Set task: Pull out each line from the rows below that contains the string "image". Count only matches where uppercase and lowercase are the same.

Information given:
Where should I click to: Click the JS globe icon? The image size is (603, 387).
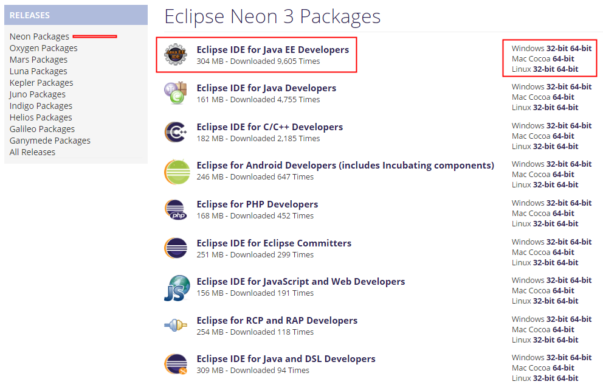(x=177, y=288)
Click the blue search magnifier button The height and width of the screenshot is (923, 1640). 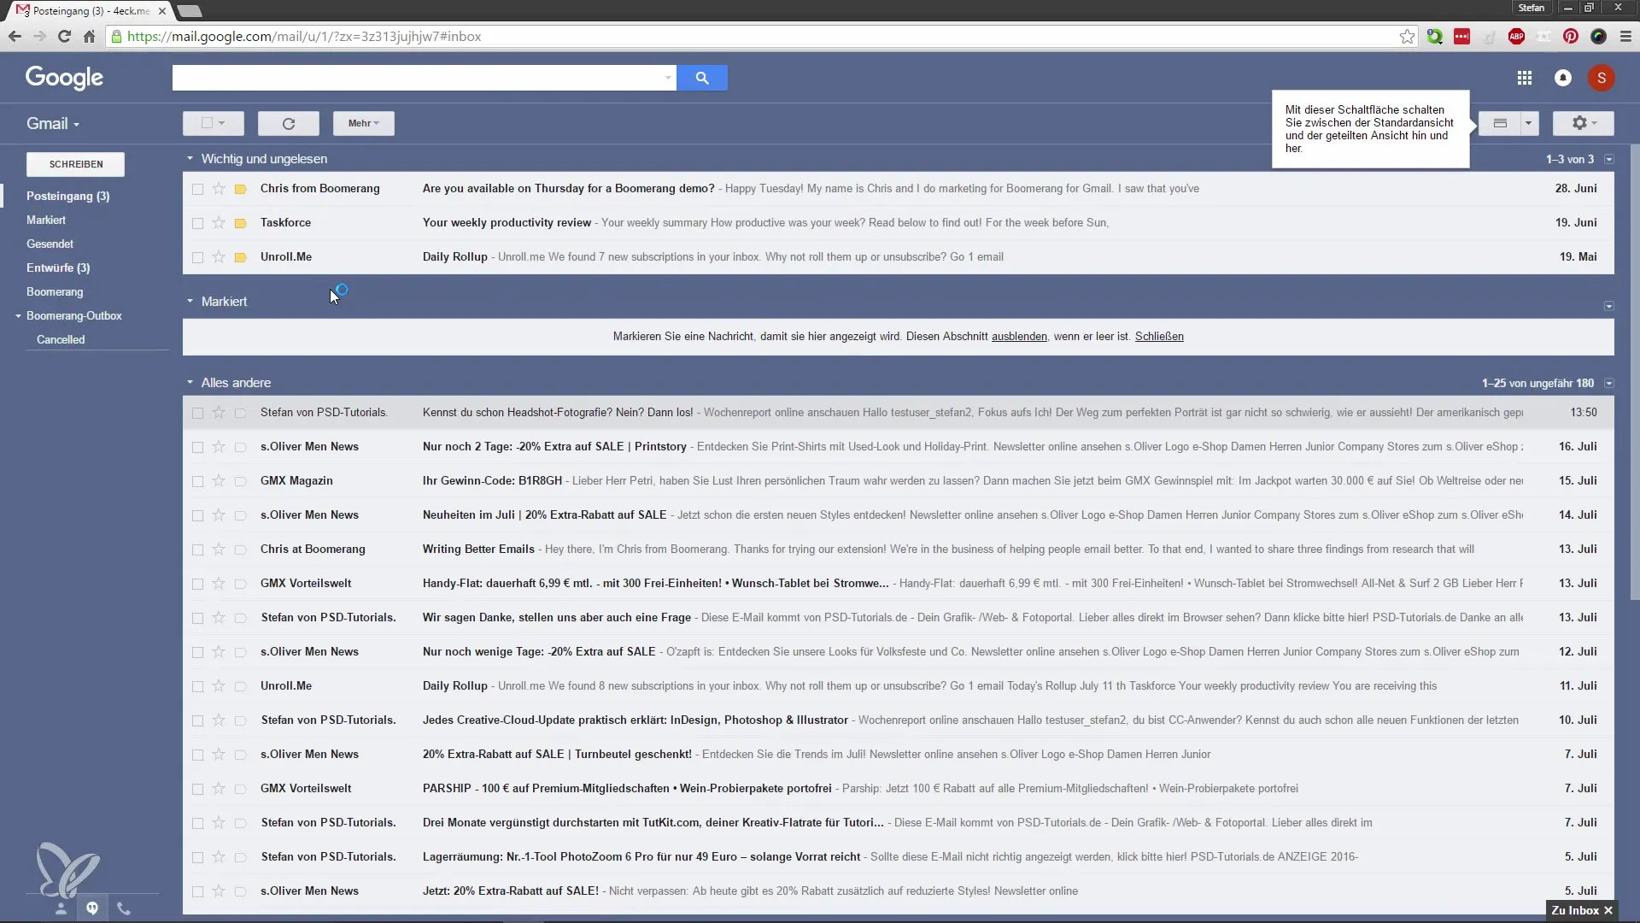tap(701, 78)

...

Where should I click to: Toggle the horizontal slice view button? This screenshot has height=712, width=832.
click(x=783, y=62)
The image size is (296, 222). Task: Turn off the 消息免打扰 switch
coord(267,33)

==

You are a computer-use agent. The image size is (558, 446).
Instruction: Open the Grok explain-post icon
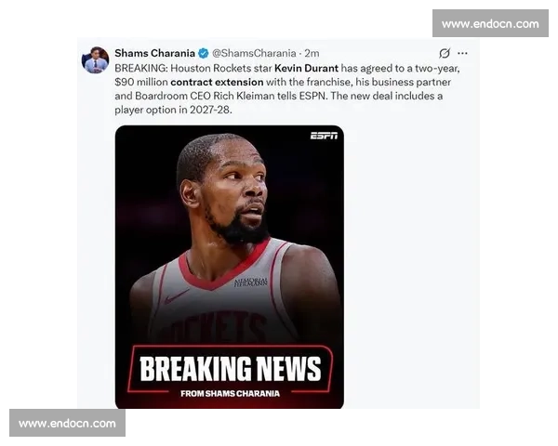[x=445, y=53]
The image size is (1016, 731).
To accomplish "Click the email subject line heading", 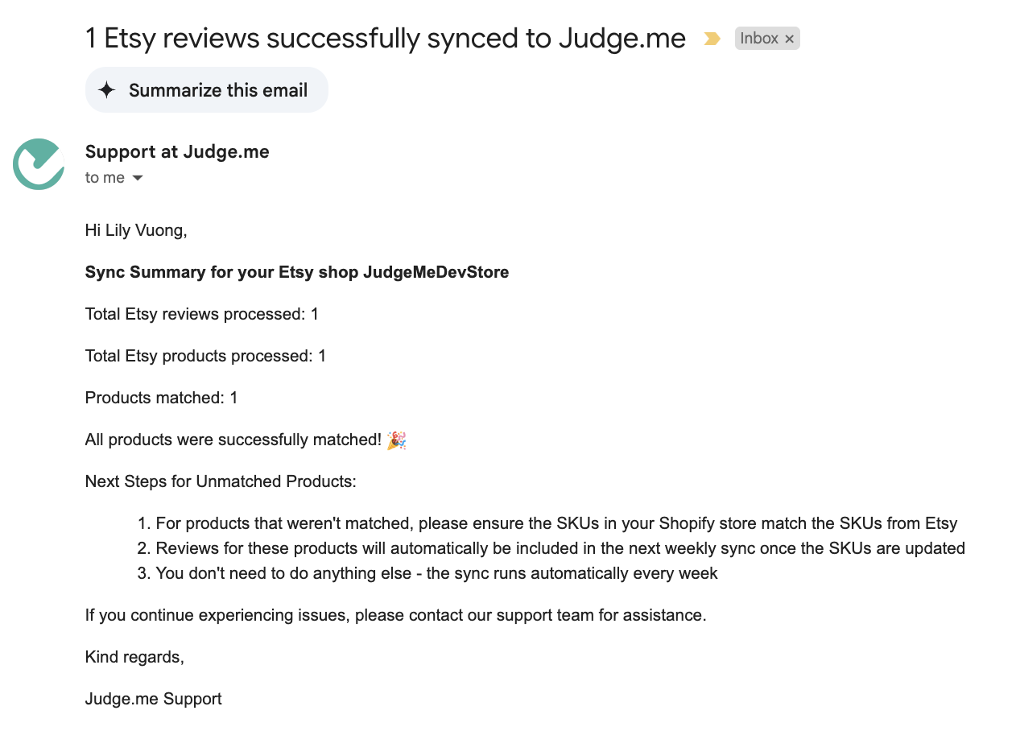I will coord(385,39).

Result of the task:
Where should I click to: Click the JS globe icon? The image size is (603, 387).
The image size is (296, 222). Task: Turn off the 消息免打扰 switch
You are a computer-use agent. The image size is (558, 446).
The image size is (1016, 731).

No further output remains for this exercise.